◆ **WHAT IS BEING ASKED**
In the data below, find every line that has the string "ngọc", and copy it.

******************************

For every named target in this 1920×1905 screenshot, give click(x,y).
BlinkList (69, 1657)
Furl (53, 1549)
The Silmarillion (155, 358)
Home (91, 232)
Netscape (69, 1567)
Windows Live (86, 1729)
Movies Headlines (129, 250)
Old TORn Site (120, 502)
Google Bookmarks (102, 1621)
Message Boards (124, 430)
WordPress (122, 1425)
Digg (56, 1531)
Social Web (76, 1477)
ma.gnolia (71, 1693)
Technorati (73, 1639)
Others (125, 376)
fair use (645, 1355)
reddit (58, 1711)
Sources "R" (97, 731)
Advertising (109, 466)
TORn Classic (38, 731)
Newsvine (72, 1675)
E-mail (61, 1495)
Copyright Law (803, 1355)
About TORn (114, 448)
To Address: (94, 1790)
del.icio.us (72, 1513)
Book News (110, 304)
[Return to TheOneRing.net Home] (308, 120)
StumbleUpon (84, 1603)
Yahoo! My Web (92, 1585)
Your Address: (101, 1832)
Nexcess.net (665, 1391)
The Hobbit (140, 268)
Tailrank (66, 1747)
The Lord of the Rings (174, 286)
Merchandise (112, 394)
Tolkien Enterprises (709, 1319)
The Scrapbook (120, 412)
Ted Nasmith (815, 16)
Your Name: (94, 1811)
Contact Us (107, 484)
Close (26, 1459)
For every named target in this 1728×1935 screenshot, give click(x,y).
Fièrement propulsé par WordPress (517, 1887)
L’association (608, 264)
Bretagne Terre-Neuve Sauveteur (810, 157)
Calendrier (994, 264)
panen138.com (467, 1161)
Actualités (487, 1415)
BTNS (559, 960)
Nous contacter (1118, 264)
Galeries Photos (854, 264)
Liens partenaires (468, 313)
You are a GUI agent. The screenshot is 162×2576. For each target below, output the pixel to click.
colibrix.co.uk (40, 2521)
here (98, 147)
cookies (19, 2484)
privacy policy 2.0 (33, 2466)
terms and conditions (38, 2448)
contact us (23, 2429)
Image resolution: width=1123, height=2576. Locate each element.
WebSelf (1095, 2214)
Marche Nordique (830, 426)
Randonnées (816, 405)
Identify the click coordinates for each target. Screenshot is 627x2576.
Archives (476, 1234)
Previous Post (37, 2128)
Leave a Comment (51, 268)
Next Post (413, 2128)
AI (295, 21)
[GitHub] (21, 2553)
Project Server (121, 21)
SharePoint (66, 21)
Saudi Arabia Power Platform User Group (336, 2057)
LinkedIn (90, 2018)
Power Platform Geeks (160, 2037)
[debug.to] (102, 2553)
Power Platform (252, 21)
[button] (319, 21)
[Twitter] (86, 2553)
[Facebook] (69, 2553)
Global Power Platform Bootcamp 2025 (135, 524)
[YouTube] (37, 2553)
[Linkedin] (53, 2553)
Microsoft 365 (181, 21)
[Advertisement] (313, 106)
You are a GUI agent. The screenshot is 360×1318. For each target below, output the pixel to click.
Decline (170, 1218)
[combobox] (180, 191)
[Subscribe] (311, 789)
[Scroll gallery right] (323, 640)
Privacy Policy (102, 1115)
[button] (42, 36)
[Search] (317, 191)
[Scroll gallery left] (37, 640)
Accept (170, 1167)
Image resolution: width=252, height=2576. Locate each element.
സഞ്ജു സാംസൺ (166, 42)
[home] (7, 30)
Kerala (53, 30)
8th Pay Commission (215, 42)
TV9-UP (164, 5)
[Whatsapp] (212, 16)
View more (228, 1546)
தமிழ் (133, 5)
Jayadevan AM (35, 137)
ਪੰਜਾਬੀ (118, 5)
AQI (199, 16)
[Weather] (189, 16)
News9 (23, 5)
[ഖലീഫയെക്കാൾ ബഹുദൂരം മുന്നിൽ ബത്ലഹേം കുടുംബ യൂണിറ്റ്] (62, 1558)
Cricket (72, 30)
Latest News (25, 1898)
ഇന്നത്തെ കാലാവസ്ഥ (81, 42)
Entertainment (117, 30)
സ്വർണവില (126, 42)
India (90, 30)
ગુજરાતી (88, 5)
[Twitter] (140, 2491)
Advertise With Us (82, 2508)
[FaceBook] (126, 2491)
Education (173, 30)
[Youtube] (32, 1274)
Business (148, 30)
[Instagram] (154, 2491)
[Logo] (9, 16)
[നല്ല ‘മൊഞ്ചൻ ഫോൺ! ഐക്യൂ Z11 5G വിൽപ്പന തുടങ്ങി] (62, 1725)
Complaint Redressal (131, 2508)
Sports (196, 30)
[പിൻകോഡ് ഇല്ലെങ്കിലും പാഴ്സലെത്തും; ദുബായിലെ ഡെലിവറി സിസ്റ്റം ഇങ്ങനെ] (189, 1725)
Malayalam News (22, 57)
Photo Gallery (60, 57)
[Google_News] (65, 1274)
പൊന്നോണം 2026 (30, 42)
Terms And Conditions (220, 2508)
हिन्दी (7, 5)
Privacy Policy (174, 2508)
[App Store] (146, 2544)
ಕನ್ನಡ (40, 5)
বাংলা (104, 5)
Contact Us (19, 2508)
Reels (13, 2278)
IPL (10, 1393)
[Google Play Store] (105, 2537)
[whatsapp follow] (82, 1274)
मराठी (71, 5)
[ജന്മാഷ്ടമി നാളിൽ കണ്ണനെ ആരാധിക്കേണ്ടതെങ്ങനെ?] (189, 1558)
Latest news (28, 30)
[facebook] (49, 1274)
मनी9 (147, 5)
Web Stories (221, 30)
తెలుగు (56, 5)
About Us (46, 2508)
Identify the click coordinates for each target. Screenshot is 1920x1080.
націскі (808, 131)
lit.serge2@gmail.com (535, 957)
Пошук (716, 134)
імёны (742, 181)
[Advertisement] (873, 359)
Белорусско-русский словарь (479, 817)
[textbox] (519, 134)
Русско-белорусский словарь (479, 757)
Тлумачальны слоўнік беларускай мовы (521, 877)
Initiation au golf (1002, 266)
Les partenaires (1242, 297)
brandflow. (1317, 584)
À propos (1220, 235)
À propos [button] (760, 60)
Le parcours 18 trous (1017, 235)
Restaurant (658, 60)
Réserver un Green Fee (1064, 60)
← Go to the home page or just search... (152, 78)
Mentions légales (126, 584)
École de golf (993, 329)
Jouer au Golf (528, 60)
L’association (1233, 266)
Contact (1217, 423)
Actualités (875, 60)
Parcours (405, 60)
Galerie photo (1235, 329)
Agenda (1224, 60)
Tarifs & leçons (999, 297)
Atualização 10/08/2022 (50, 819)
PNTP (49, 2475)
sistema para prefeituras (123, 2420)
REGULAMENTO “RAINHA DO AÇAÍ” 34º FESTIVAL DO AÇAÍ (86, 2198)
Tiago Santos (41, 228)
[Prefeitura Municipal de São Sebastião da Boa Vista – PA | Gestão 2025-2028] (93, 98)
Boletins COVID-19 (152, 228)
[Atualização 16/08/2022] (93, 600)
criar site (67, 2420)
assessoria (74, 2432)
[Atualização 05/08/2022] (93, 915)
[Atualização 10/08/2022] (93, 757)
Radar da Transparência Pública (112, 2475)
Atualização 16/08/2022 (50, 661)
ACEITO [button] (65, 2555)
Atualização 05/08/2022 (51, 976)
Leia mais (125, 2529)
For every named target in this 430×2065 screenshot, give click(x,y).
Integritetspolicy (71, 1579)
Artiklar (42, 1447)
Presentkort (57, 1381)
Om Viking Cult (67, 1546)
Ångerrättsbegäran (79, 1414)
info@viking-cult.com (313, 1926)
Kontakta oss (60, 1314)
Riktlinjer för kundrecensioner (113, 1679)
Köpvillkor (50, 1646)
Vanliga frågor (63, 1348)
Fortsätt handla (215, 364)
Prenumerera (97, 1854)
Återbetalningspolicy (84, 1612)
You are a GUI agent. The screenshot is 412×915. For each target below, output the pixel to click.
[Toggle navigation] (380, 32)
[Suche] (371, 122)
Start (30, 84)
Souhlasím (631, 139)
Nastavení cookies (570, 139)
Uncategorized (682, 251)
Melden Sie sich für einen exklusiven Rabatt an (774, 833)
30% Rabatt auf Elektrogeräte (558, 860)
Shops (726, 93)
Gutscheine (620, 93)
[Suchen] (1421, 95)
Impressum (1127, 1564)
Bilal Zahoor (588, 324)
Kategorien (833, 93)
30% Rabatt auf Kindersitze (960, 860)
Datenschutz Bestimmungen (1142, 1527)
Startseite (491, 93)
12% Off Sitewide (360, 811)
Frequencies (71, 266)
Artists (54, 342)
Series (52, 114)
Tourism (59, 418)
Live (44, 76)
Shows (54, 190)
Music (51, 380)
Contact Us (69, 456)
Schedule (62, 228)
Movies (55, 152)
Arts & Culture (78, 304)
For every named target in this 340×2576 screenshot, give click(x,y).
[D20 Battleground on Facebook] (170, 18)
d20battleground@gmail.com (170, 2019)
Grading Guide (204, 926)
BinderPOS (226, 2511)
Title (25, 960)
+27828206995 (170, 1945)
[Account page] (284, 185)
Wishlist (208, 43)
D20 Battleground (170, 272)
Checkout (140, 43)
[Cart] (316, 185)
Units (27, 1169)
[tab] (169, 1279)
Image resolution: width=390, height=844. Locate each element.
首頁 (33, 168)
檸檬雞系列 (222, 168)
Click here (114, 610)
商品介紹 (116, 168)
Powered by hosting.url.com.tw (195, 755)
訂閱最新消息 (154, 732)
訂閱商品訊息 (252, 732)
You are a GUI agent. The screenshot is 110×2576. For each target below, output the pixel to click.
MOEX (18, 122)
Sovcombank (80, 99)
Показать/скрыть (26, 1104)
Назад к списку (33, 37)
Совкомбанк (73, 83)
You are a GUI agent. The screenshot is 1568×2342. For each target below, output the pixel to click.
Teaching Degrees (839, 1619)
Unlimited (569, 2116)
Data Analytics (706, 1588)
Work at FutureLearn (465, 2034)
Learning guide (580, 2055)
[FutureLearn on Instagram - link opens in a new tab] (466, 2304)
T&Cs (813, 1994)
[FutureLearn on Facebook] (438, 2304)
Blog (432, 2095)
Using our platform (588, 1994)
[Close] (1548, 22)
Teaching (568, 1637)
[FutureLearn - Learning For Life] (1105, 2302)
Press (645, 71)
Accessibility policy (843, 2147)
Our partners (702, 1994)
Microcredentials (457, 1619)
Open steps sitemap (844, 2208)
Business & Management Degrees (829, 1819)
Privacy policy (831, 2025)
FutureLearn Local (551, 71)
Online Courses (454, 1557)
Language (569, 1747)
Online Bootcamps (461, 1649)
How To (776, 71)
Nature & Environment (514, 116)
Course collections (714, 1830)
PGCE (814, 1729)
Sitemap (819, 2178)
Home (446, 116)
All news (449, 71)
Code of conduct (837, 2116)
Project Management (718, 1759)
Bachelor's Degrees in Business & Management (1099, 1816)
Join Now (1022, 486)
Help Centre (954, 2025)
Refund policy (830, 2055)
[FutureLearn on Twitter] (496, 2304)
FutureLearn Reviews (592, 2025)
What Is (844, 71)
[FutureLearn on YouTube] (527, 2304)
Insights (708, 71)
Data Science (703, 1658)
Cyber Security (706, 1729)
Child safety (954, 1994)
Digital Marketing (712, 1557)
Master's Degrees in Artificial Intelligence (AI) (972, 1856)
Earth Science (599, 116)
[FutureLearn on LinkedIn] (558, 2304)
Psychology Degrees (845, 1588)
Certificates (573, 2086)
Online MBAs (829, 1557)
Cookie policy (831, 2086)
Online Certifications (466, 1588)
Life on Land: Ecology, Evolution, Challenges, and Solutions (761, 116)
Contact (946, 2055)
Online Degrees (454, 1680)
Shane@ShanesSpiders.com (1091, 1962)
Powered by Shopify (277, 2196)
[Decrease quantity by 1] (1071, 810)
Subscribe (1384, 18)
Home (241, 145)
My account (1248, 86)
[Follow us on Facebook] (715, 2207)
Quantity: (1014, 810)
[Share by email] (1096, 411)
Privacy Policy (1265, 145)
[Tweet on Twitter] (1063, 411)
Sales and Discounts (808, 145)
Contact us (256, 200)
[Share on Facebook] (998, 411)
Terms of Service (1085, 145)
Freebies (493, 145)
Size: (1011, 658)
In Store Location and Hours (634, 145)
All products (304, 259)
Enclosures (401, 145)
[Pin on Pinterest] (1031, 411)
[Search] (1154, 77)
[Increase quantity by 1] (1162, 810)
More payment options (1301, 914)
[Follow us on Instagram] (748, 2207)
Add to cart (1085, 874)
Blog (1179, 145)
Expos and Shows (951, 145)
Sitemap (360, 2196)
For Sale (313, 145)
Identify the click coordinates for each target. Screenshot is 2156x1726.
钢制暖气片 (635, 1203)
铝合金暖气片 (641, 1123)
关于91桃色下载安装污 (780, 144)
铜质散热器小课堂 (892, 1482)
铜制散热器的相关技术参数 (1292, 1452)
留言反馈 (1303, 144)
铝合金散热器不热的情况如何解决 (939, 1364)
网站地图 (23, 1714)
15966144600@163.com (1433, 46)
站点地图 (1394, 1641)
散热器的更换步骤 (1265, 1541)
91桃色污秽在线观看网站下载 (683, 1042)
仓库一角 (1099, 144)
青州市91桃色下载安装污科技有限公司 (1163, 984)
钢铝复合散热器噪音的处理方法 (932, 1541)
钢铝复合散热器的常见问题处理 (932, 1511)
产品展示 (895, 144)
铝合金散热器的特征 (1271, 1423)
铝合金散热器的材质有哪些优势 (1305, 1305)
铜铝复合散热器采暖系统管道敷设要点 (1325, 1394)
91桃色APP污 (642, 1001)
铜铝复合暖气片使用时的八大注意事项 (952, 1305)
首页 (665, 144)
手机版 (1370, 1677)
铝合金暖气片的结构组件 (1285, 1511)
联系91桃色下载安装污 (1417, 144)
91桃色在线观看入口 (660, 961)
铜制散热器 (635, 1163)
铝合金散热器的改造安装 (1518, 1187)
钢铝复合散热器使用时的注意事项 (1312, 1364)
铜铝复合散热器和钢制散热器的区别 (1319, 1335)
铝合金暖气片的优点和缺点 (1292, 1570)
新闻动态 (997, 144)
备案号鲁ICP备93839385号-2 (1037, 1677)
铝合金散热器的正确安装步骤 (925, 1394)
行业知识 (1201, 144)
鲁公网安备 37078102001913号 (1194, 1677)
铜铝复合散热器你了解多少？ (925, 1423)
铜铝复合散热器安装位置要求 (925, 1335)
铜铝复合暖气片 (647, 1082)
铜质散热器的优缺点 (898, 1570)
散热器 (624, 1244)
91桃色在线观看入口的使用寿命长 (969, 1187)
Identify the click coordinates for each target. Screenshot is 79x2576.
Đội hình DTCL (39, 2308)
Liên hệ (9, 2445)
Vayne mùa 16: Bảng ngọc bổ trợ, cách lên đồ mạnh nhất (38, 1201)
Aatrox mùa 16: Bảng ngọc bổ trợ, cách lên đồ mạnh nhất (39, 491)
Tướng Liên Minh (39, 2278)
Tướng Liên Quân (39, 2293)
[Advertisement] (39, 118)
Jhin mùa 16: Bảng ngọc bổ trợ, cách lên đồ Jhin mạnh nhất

******************************

◆ **FINAL ANSWER**
Vayne mùa 16: Bảng ngọc bổ trợ, cách lên đồ mạnh nhất (38, 1201)
Aatrox mùa 16: Bảng ngọc bổ trợ, cách lên đồ mạnh nhất (39, 491)
Jhin mùa 16: Bảng ngọc bổ trợ, cách lên đồ Jhin mạnh nhất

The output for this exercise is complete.